Entries taken from a collection
[start]
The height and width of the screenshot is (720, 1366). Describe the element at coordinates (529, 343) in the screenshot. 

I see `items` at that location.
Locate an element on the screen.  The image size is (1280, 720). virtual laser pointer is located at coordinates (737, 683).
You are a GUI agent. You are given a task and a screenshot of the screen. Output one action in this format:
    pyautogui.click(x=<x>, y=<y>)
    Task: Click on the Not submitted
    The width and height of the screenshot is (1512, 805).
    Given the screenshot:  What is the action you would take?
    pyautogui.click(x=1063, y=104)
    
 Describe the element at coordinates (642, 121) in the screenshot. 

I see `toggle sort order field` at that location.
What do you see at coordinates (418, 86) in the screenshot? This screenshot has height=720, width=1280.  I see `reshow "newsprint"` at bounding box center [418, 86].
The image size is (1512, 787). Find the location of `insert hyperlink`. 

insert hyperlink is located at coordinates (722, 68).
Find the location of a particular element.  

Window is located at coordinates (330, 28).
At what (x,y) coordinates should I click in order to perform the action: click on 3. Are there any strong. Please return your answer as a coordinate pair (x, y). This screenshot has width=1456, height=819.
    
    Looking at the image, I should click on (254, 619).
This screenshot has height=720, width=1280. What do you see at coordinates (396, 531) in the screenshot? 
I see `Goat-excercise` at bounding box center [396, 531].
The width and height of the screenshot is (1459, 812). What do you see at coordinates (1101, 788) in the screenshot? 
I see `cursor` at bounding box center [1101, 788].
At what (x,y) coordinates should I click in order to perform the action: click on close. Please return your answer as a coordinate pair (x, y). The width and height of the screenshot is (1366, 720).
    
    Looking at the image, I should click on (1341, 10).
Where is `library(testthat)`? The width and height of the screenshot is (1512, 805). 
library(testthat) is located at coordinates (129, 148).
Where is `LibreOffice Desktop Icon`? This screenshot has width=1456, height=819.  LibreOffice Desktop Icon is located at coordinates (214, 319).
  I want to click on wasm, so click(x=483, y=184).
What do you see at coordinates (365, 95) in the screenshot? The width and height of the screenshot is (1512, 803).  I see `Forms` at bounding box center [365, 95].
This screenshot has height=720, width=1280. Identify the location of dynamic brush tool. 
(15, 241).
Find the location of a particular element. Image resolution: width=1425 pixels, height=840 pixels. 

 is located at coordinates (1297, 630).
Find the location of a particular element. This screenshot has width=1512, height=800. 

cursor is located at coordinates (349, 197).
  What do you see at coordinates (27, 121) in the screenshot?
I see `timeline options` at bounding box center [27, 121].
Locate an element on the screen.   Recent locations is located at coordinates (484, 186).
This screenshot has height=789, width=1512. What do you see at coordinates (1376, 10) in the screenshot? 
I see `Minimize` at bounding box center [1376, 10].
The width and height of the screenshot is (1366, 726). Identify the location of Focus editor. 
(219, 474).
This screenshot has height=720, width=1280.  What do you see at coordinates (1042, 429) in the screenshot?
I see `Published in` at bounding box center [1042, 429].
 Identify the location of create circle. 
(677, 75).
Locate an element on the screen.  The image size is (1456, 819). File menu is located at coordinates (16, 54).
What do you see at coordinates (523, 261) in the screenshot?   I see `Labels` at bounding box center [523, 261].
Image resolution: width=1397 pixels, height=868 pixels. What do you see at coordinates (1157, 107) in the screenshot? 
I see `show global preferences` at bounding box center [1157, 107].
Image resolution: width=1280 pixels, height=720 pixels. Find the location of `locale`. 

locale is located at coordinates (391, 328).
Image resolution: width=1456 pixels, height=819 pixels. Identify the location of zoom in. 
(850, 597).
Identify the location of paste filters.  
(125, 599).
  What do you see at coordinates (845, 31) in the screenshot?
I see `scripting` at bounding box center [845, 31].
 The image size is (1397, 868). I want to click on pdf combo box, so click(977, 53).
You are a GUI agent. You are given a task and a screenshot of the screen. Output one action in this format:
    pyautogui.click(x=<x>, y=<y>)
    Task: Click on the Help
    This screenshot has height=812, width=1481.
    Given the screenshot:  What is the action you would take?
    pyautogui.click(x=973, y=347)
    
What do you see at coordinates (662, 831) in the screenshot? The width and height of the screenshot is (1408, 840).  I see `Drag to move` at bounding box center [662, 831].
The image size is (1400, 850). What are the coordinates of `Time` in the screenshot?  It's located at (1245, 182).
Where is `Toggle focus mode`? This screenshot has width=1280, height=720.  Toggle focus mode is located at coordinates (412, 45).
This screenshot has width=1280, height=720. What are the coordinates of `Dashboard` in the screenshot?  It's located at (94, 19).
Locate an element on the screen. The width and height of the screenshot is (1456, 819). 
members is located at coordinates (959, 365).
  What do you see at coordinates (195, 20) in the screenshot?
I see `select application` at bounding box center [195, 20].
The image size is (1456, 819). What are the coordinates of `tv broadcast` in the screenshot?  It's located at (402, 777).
[end]
What to work on
Copy all of the records above line for line, without changing anything.

Worked solution
The height and width of the screenshot is (720, 1366). Describe the element at coordinates (529, 343) in the screenshot. 

I see `items` at that location.
Locate an element on the screen.  The image size is (1280, 720). virtual laser pointer is located at coordinates (737, 683).
You are a GUI agent. You are given a task and a screenshot of the screen. Output one action in this format:
    pyautogui.click(x=<x>, y=<y>)
    Task: Click on the Not submitted
    The width and height of the screenshot is (1512, 805).
    Given the screenshot:  What is the action you would take?
    pyautogui.click(x=1063, y=104)
    
 Describe the element at coordinates (642, 121) in the screenshot. 

I see `toggle sort order field` at that location.
What do you see at coordinates (418, 86) in the screenshot? This screenshot has height=720, width=1280.  I see `reshow "newsprint"` at bounding box center [418, 86].
The image size is (1512, 787). Find the location of `insert hyperlink`. 

insert hyperlink is located at coordinates (722, 68).
Find the location of a particular element.  

Window is located at coordinates (330, 28).
At what (x,y) coordinates should I click in order to perform the action: click on 3. Are there any strong. Please return your answer as a coordinate pair (x, y). This screenshot has width=1456, height=819.
    
    Looking at the image, I should click on (254, 619).
This screenshot has height=720, width=1280. What do you see at coordinates (396, 531) in the screenshot? 
I see `Goat-excercise` at bounding box center [396, 531].
The width and height of the screenshot is (1459, 812). What do you see at coordinates (1101, 788) in the screenshot? 
I see `cursor` at bounding box center [1101, 788].
At what (x,y) coordinates should I click in order to perform the action: click on close. Please return your answer as a coordinate pair (x, y). The width and height of the screenshot is (1366, 720).
    
    Looking at the image, I should click on (1341, 10).
Where is `library(testthat)`? The width and height of the screenshot is (1512, 805). 
library(testthat) is located at coordinates (129, 148).
Where is `LibreOffice Desktop Icon`? This screenshot has width=1456, height=819.  LibreOffice Desktop Icon is located at coordinates (214, 319).
  I want to click on wasm, so click(x=483, y=184).
What do you see at coordinates (365, 95) in the screenshot? The width and height of the screenshot is (1512, 803).  I see `Forms` at bounding box center [365, 95].
This screenshot has height=720, width=1280. Identify the location of dynamic brush tool. 
(15, 241).
Find the location of a particular element. Image resolution: width=1425 pixels, height=840 pixels. 

 is located at coordinates (1297, 630).
Find the location of a particular element. This screenshot has width=1512, height=800. 

cursor is located at coordinates (349, 197).
  What do you see at coordinates (27, 121) in the screenshot?
I see `timeline options` at bounding box center [27, 121].
Locate an element on the screen.   Recent locations is located at coordinates (484, 186).
This screenshot has height=789, width=1512. What do you see at coordinates (1376, 10) in the screenshot? 
I see `Minimize` at bounding box center [1376, 10].
The width and height of the screenshot is (1366, 726). Identify the location of Focus editor. 
(219, 474).
This screenshot has height=720, width=1280.  What do you see at coordinates (1042, 429) in the screenshot?
I see `Published in` at bounding box center [1042, 429].
 Identify the location of create circle. 
(677, 75).
Locate an element on the screen.  The image size is (1456, 819). File menu is located at coordinates (16, 54).
What do you see at coordinates (523, 261) in the screenshot?   I see `Labels` at bounding box center [523, 261].
Image resolution: width=1397 pixels, height=868 pixels. What do you see at coordinates (1157, 107) in the screenshot? 
I see `show global preferences` at bounding box center [1157, 107].
Image resolution: width=1280 pixels, height=720 pixels. Find the location of `locale`. 

locale is located at coordinates (391, 328).
Image resolution: width=1456 pixels, height=819 pixels. Identify the location of zoom in. 
(850, 597).
Identify the location of paste filters.  
(125, 599).
  What do you see at coordinates (845, 31) in the screenshot?
I see `scripting` at bounding box center [845, 31].
 The image size is (1397, 868). I want to click on pdf combo box, so click(977, 53).
You are a GUI agent. You are given a task and a screenshot of the screen. Output one action in this format:
    pyautogui.click(x=<x>, y=<y>)
    Task: Click on the Help
    This screenshot has height=812, width=1481.
    Given the screenshot:  What is the action you would take?
    pyautogui.click(x=973, y=347)
    
What do you see at coordinates (662, 831) in the screenshot? The width and height of the screenshot is (1408, 840).  I see `Drag to move` at bounding box center [662, 831].
The image size is (1400, 850). What are the coordinates of `Time` in the screenshot?  It's located at (1245, 182).
Where is `Toggle focus mode`? This screenshot has width=1280, height=720.  Toggle focus mode is located at coordinates (412, 45).
This screenshot has width=1280, height=720. What are the coordinates of `Dashboard` in the screenshot?  It's located at (94, 19).
Locate an element on the screen. The width and height of the screenshot is (1456, 819). 
members is located at coordinates (959, 365).
  What do you see at coordinates (195, 20) in the screenshot?
I see `select application` at bounding box center [195, 20].
The image size is (1456, 819). What are the coordinates of `tv broadcast` in the screenshot?  It's located at (402, 777).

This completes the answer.